L’ADN familial comportait sûrement pour Claude un gêne appelé automobilis mécanicus qui le fit dès son adolescence, dévorer assidument des revues permissives telles Echappement et Auto-hebdo. Il fera bien quelques détours par le ski de piste, le tennis ou la voile mais son entrée dans le groupe Peugeot en 1982 va précipiter sa conversion au sport automobile.
Il cherche alors une Talbot Lotus, dont c’est l’heure de gloire en championnat du monde, sans succès et se décide donc à intégrer le tout-nouveau trophée Visa. Doté de primes conséquentes et permettant de disputer tous types d’épreuves, le trophée va attirer de nombreux amateurs comme Claude. Soucieux de ne pas faire les choses à moitié, il emmène sa compagne à l’école GET de Grabels pour effectuer réciproquement un stage de pilote et de copilote.
Claude prend ensuite possession de sa Visa qu’il pense prête à courir ce qui n’est pas tout à fait le cas. Il fera donc les premières épreuves juste avec l’autobloquant et le couple court mais avec le moteur de série et une boite normale. Néanmoins, lors de sa première sortie dans le brouillard du rallye du Rhin, Claude se paye le luxe de devancer toutes les autres Visa engagées et ne s’incline pour le gain du groupe B que face à une Porsche. Lors de l’épreuve sur circuit de Monthléry, en dépit du manque de vitesse en ligne droite, Claude se classe 3ème. Ancien skieur, il a pris le temps de reconnaître le circuit à pied pour travailler ses trajectoires et compenser son manque de puissance.
Ces deux bonnes performances amènent Claude à se questionner sur son niveau réel et il décide de s’étalonner face à la concurrence. Grâce au soutien de Bruno Saby il obtient un ticket d’entrée pour le rallye de Monte-Carlo. Le parcours de regroupement passe par la chartreuse, un domaine qu’il connaît bien et dès la première spéciale il double 13 des 250 concurrents engagés. A l’issue des six premières épreuves spéciales il rallie le port de Monaco en 32ème position. Malheureusement, dans la 1ère spéciale de nuit, sur une route dégradée par les premiers concurrents et sans ouvreur, Claude sort à fond de 3 et enchaine par 7 tonneaux heureusement amortis par des arbustes.
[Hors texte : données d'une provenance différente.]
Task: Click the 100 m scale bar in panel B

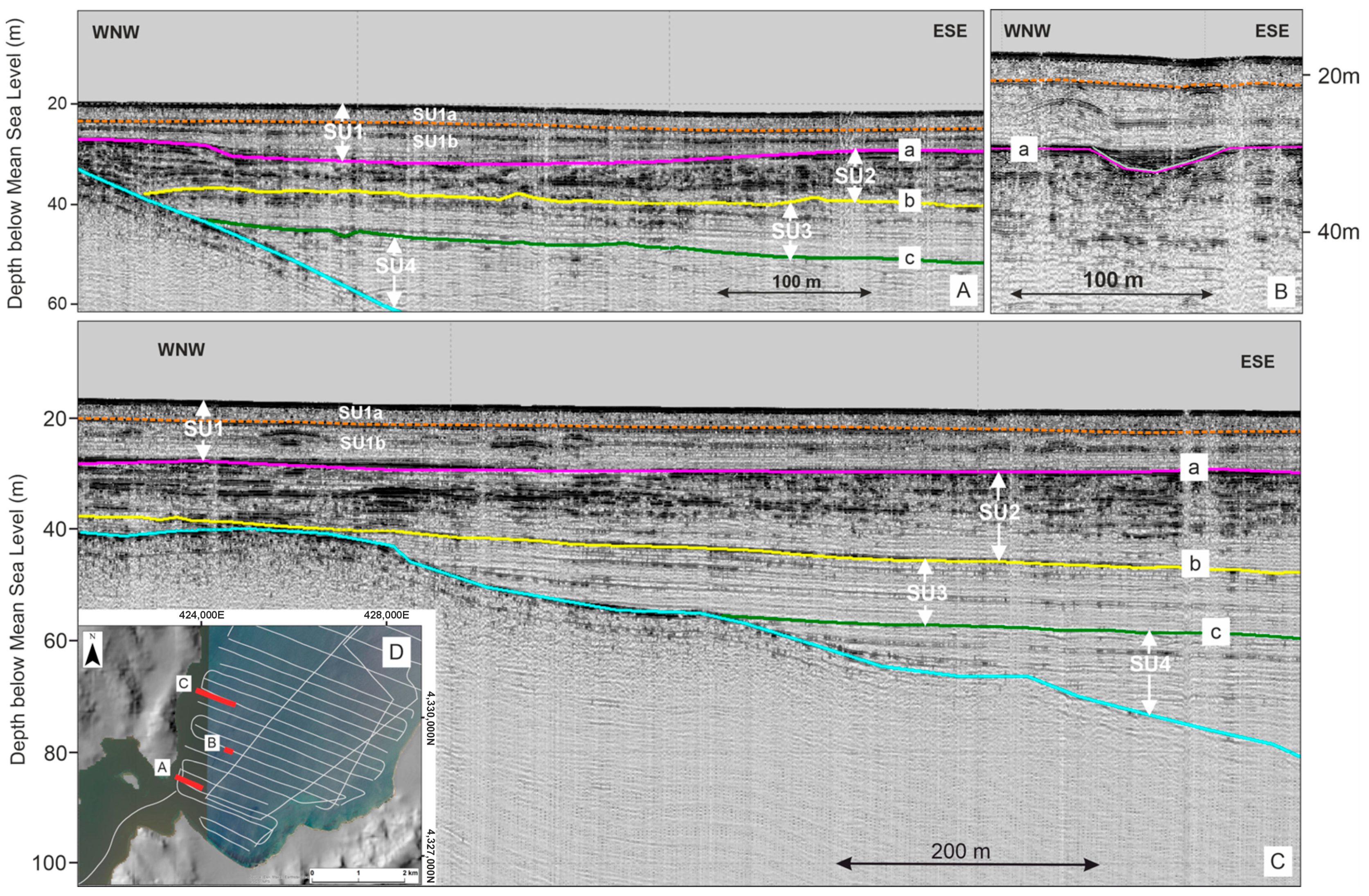Action: 1111,295
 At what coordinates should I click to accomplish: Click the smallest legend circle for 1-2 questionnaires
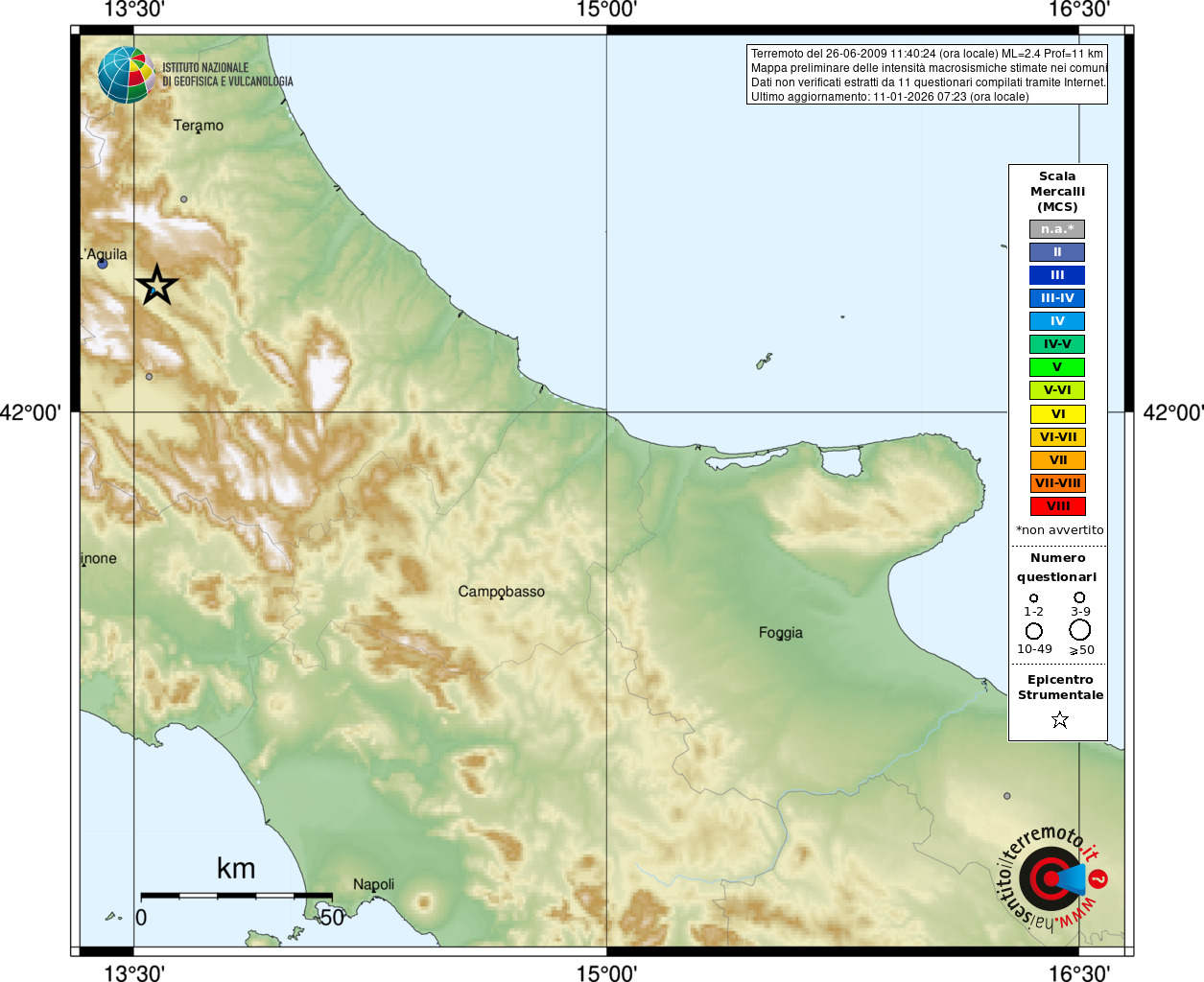(1033, 598)
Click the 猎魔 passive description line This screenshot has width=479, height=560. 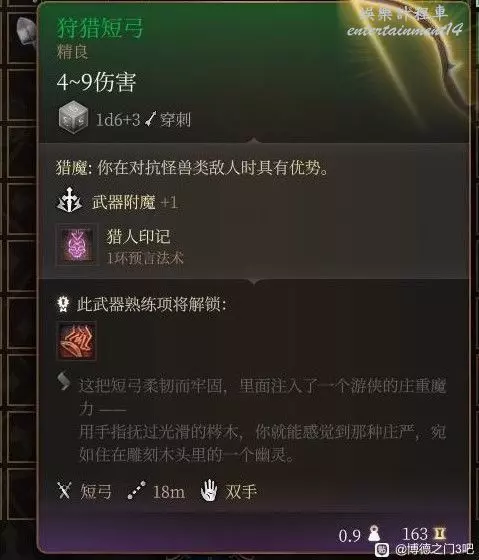(192, 167)
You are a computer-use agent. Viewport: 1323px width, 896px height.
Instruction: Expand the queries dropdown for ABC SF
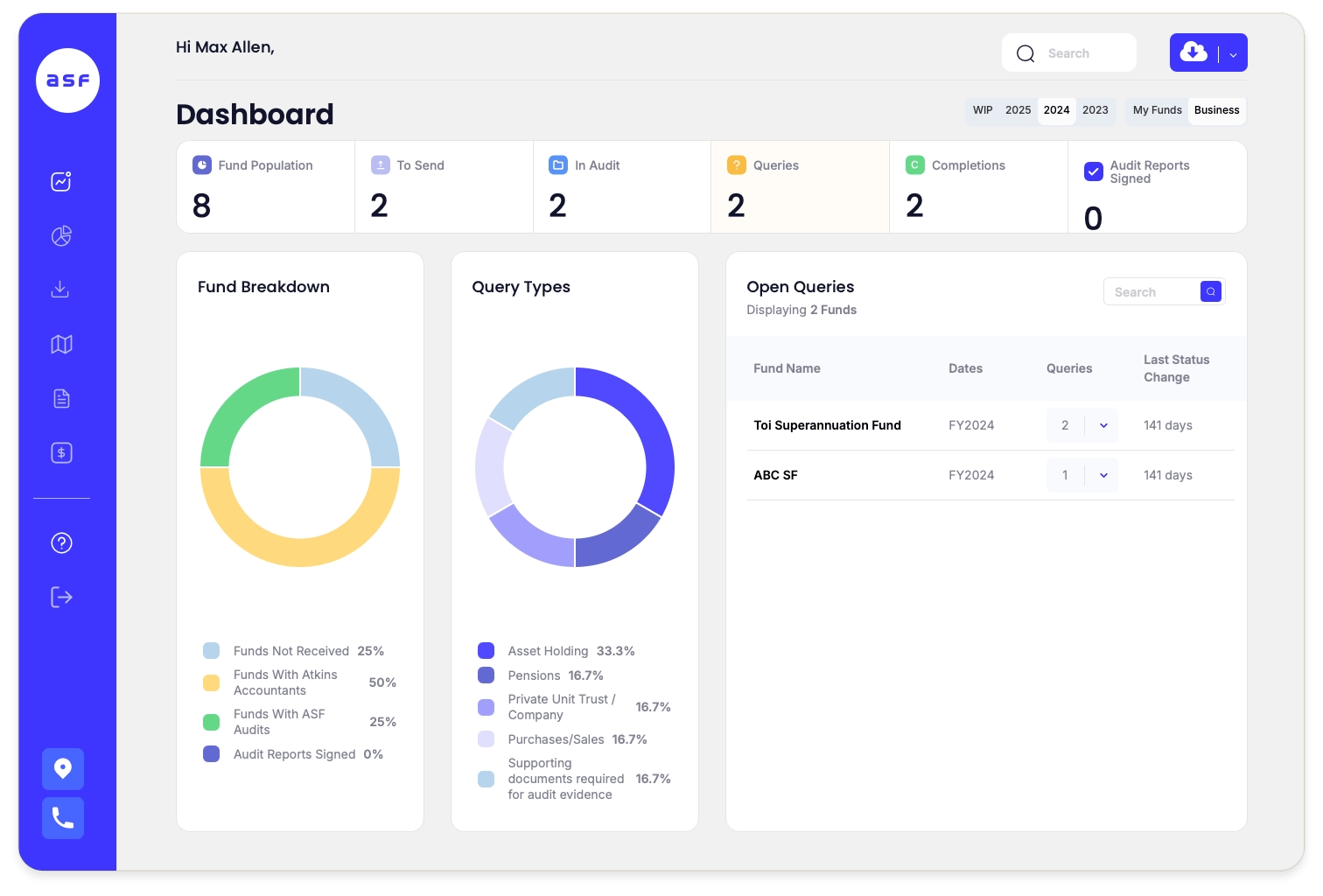pyautogui.click(x=1103, y=475)
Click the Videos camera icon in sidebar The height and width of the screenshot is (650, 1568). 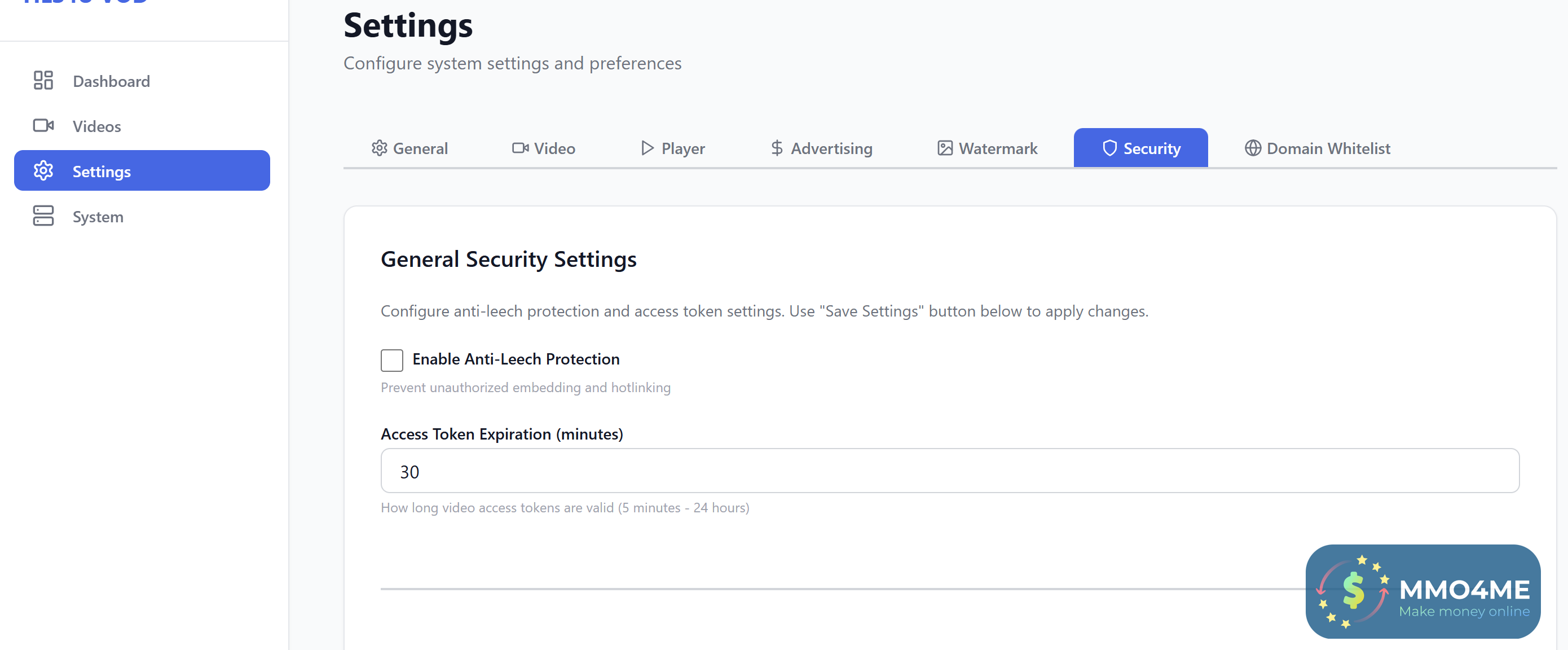click(43, 125)
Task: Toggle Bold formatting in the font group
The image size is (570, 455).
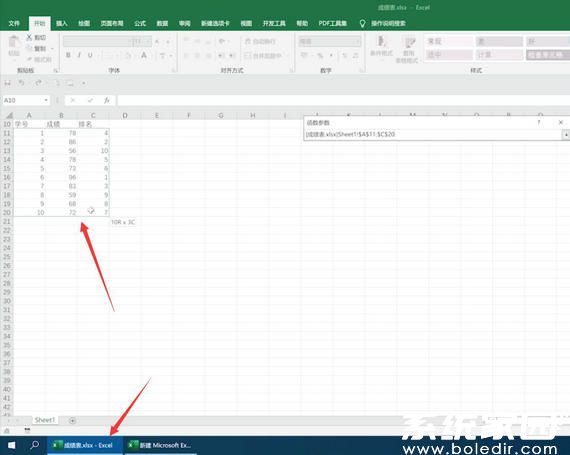Action: [x=68, y=55]
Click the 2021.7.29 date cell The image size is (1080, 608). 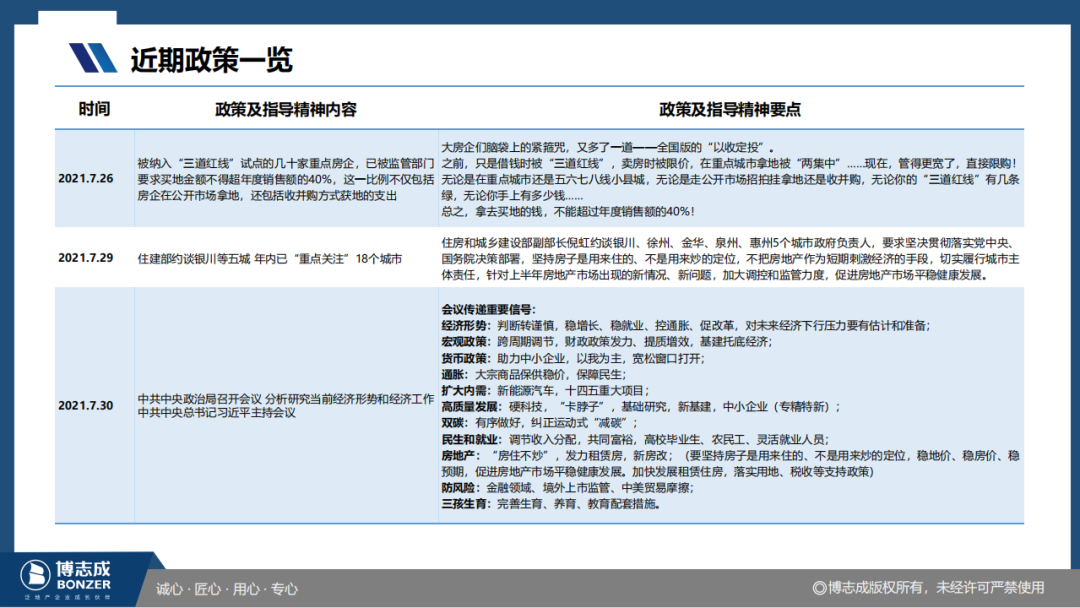tap(86, 258)
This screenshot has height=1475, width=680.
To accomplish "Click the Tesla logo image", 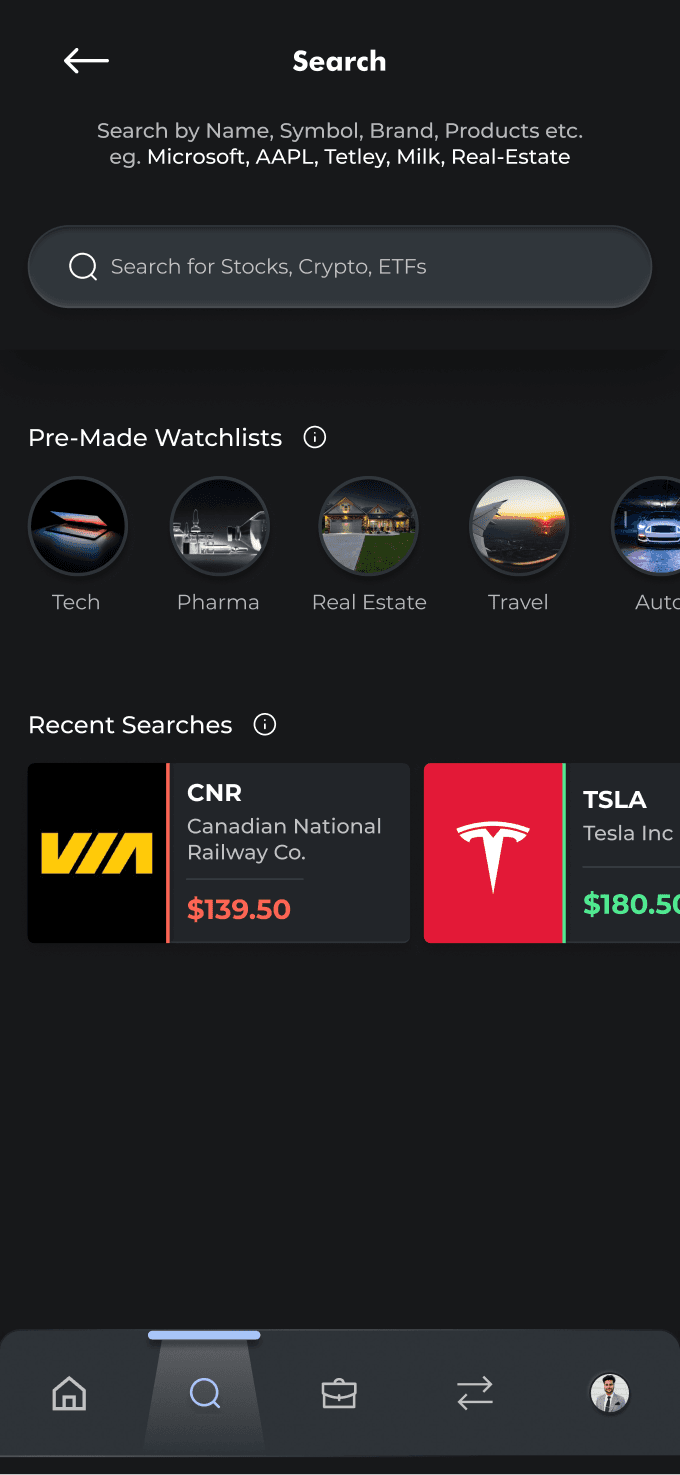I will pos(493,853).
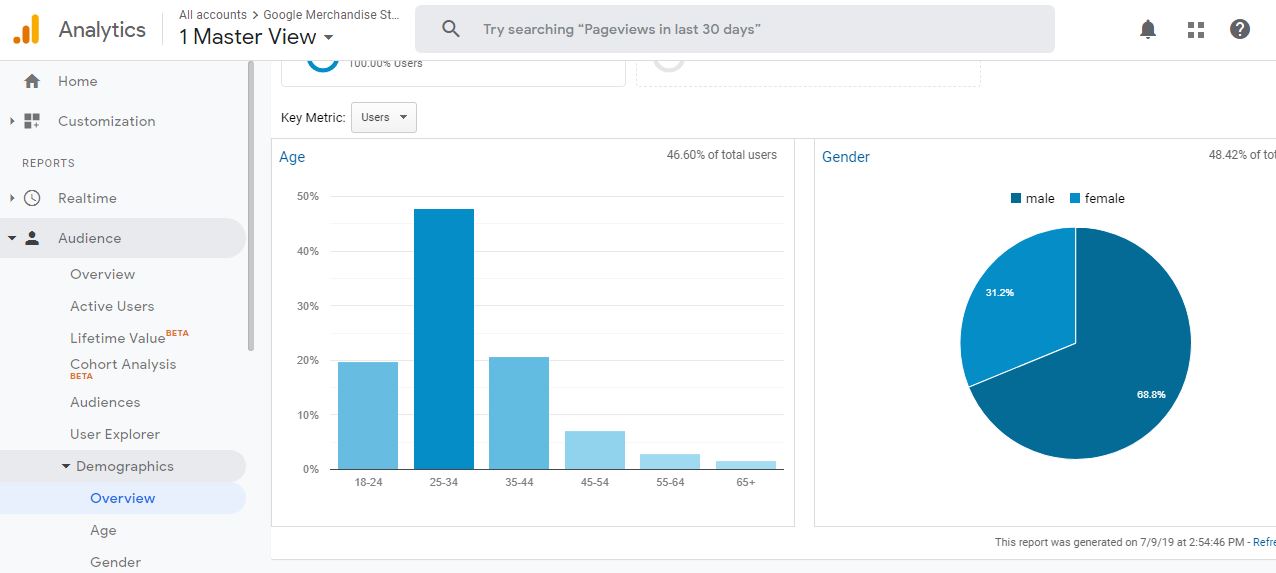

La voiture est chiffonnée mais cela ne fait plus de doute, l’équipage est dans le coup et Claude décide alors de se lancer de façon assidue dans le trophée Visa national 1983. Bien aidé par Catherine Renaud, une copilote poids plume toujours irréprochable dans son rôle, Claude multiplie les épreuves. Si le manque de puissance de son 1235 cm3 non préparé le handicape dans la première partie de la saison, les bons soins apportés par un ami mécano lui permettrons de se battre presque à armes égales par la suite.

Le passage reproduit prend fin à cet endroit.